David Mba graduated with a first-class degree in engineering, but that wasn’t enough to land him a job. “I washed cars for about a year, with a first-class honours. I could shine a car brilliantly,” he said with a grim chuckle.
UK-born, Nigeria-raised Professor Mba is now the new vice-chancellor of Birmingham City University, one of just a handful of black leaders the UK sector has ever had. He sees a connection between the challenges he faced and those he wants to help overcome for black, Asian and minority ethnic (BAME) higher education staff and students, as BCU leader and as creator of an Ethnic Representation Index for the sector.
BCU is a university of some 30,000 students of whom 54 per cent are non-white, 45 per cent are from neighbourhoods in the most deprived quartile in the UK and 69 per cent commute from the surrounding West Midlands region.
The institution is “a transformative platform”, said Professor Mba, who took over on 2 October, leaving his previous role as deputy vice-chancellor for research, knowledge exchange and enterprise at the University of the Arts London.
“For a leader like myself, from a minoritised group as well, providing the opportunity to support these [students] that are first [in their family to go to] university or have faced socio-economic obstacles throughout their lives, working with a university like this to create that transformation, that social mobility, that sits very much with my values…I feel I belong here,” he said.
Birmingham is one of the UK’s first two “superdiverse” cities, where ethnic minorities make up the majority of the population. And BCU is at its physical centre, having completed its exit from its suburban Perry Barr campus in 2018 into a multimillion-pound city centre campus.
While highlighting BCU’s strength in applied, practice-led education and its position as “the biggest supplier of graduates into the creative industries in the West Midlands”, Professor Mba said employability would be “critical” for him at the university. He saw room to improve against the Office for Students’ new quality metric on progression, which judges each university on the proportion of graduates heading into “managerial or professional” jobs or further study 15 months after graduation.
“We’re clearly above the [OfS] threshold – but it’s something I want to do more of,” he said.
“If we’re bringing in students from minoritised groups, from IMD [Index of Multiple Deprivation] quartile 1, I want to make sure they are ending up in jobs that can actually show the social mobility.”
Part of the answer will be in seeking to “leverage our networks and city to provide job opportunities, internships, secondments for our students”, said Professor Mba.
In his time at UAL, Professor Mba launched an Ethnic Representation Index, now in its second year, showing data including each university’s percentage of BAME students, staff and executives, and its attainment gap between white and BAME students.
As dean of engineering at London South Bank University, Professor Mba found that he was “being approached by students with challenges around racism, obstacles they felt were limiting their opportunity to progress and realise their potential”. Since then, he has “tried to be a champion for equity”.
In terms of boosting the number of BAME academics rising up the career ladder to senior levels, he said there is “a lot of mentorship required to help with this; there’s a lot of social capital that minoritised staff don’t have in terms of networks”.

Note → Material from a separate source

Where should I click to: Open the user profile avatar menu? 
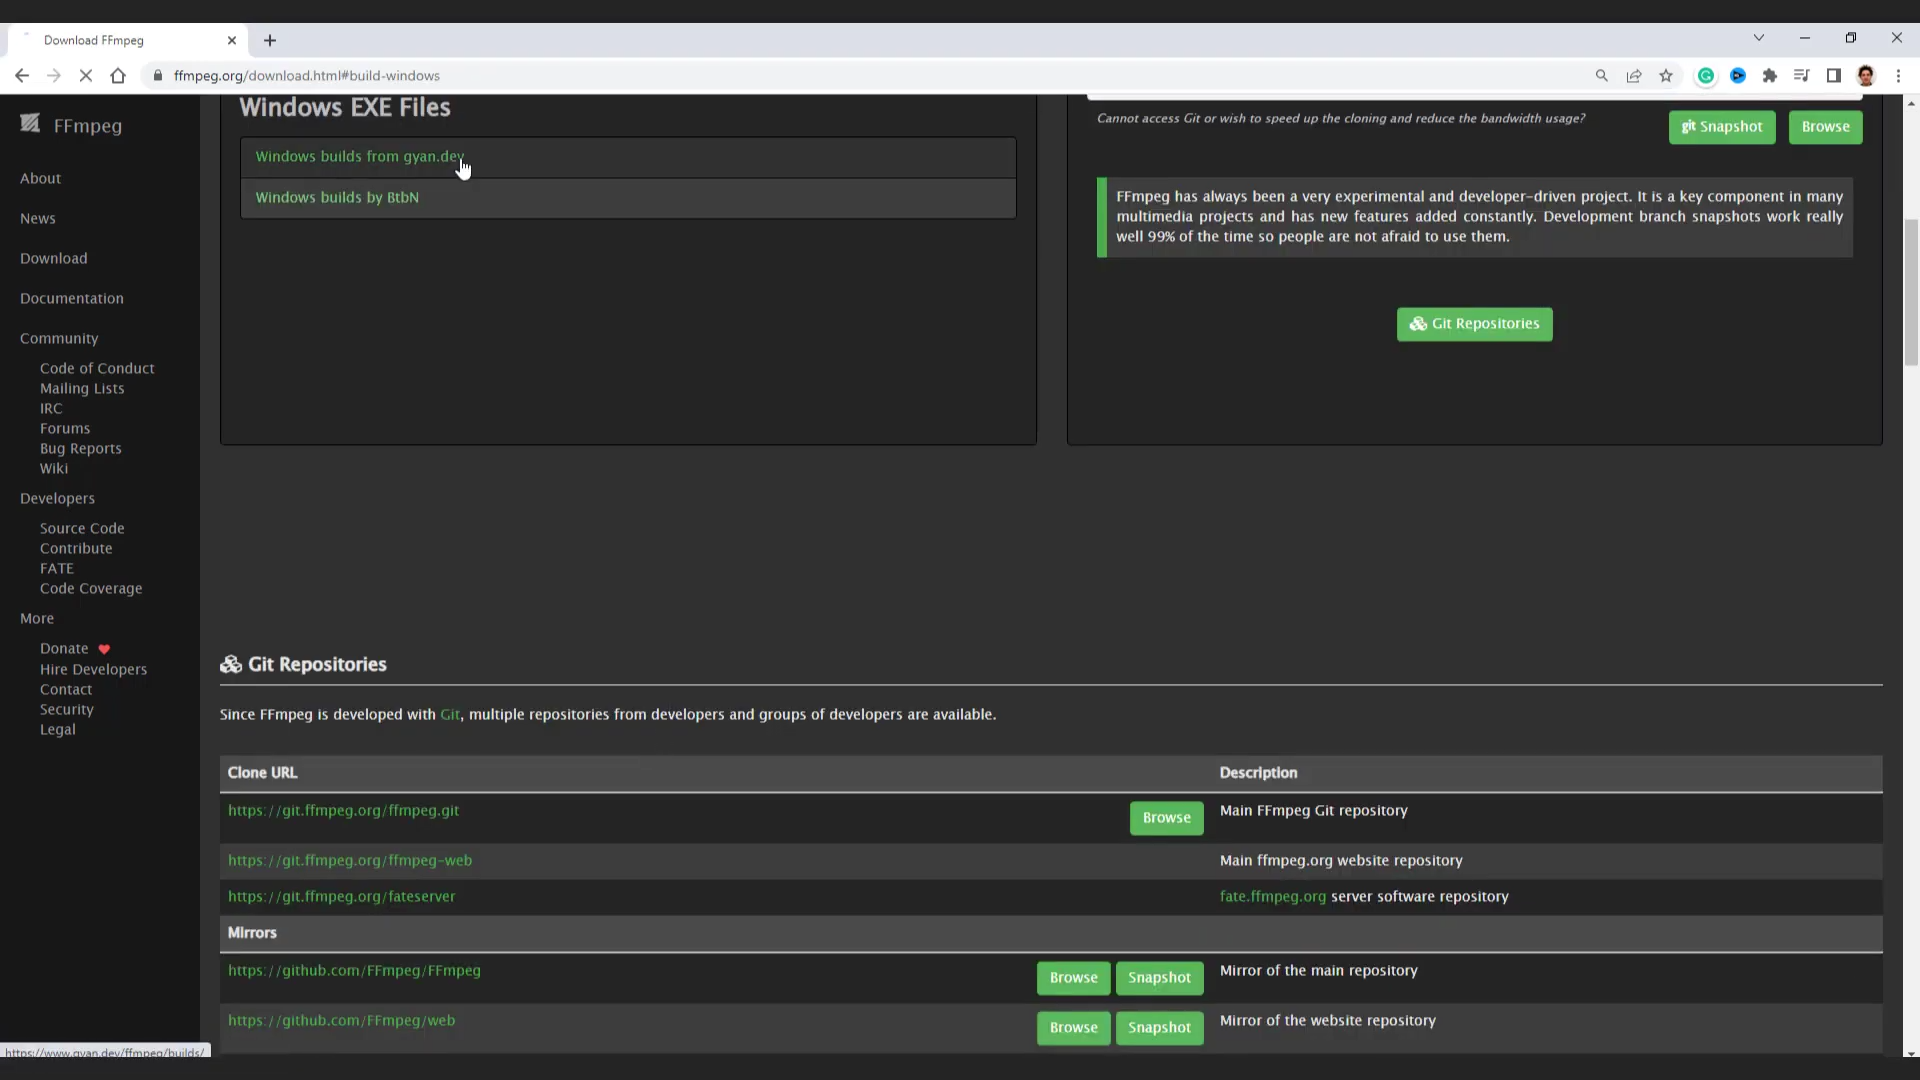coord(1866,76)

Professor Mba felt something similar earlier in his career. To help save up before starting a UK engineering degree, he had returned to the country from Nigeria and “worked in a warehouse stacking boxes for about a year – Ovaltine in Watford”. But after gaining a first-class degree in aerospace engineering from the University of Hertfordshire, he “couldn’t get a job”.

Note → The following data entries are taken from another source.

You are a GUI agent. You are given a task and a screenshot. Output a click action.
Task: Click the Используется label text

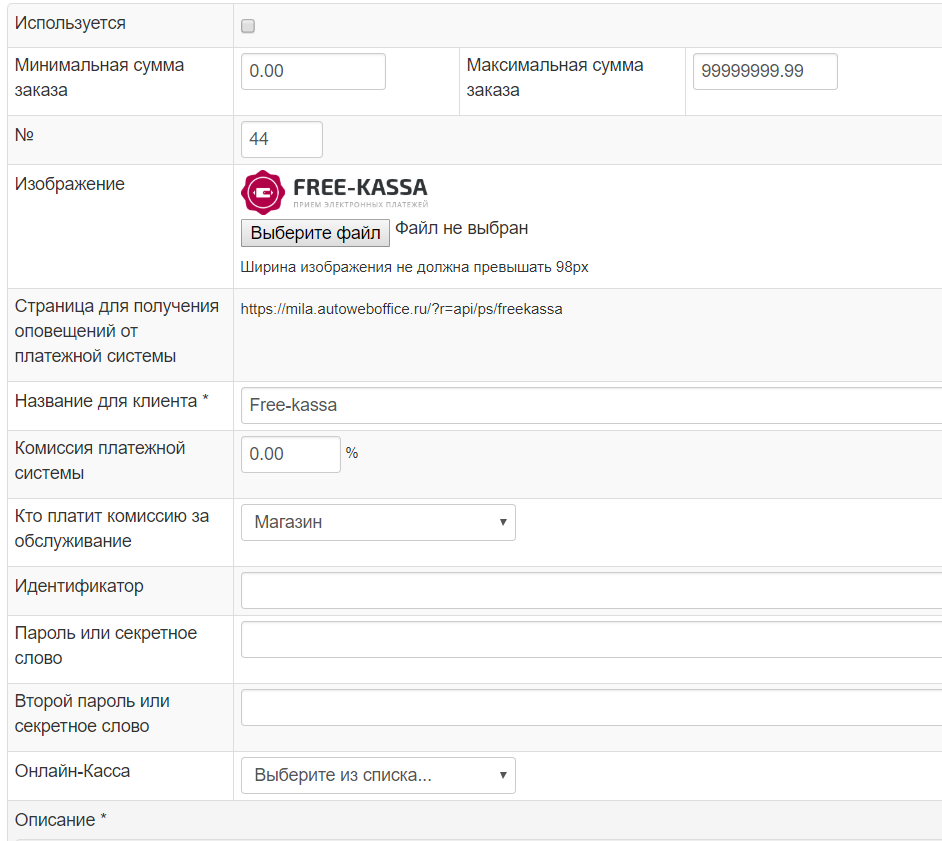pos(70,23)
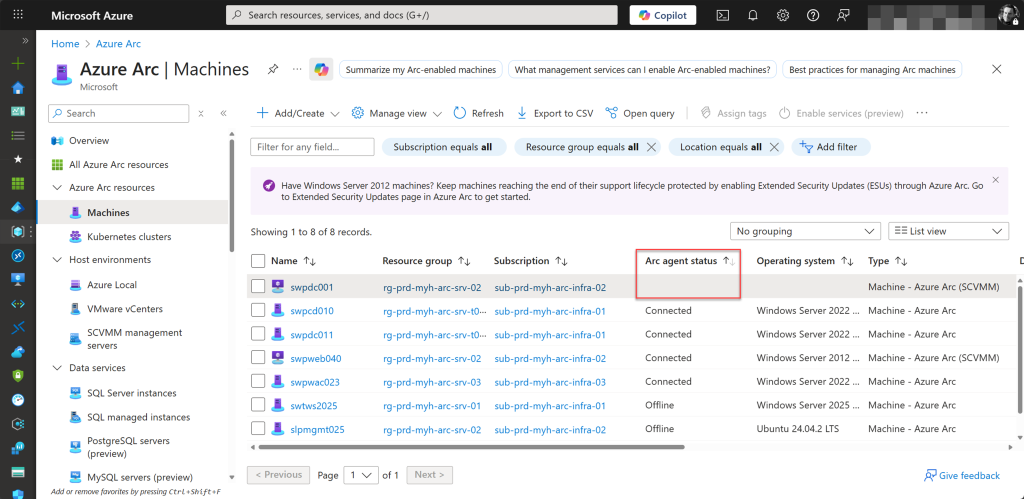1024x499 pixels.
Task: Click the Add filter button
Action: click(x=830, y=147)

“This comes back to the issue about social capital,” said Professor Mba. “There was no one to guide me.”
He “made a mess of a couple of interviews”, but changed path and gained his PhD in mechanical engineering from Cranfield University via a scholarship from Severn Trent Water. As an academic, his research focused on machine vibrations, at Cranfield running a laboratory testing parts for gas turbine engines.
Since taking up leadership roles, he has worked with the Black Minority Group for Engineers, “which is very much about supporting engineering students with mentorship and skills for interviews”.
Meanwhile, the UK's biggest “superdiverse” city is facing a tough future, after Birmingham City Council in effect went bankrupt.
Professor Mba’s work will include helping to shape a new BCU strategy to 2030 and beyond. While that is to be “co-created” with staff, he would “expect that being a university for Birmingham is going to be part of that”.
He added: “We have significant intellectual capital and power within the university across all sorts of disciplines: health, business, law. And given Birmingham City Council’s current financial position…I want us to play a role in helping to address that and get Birmingham back up on its feet.”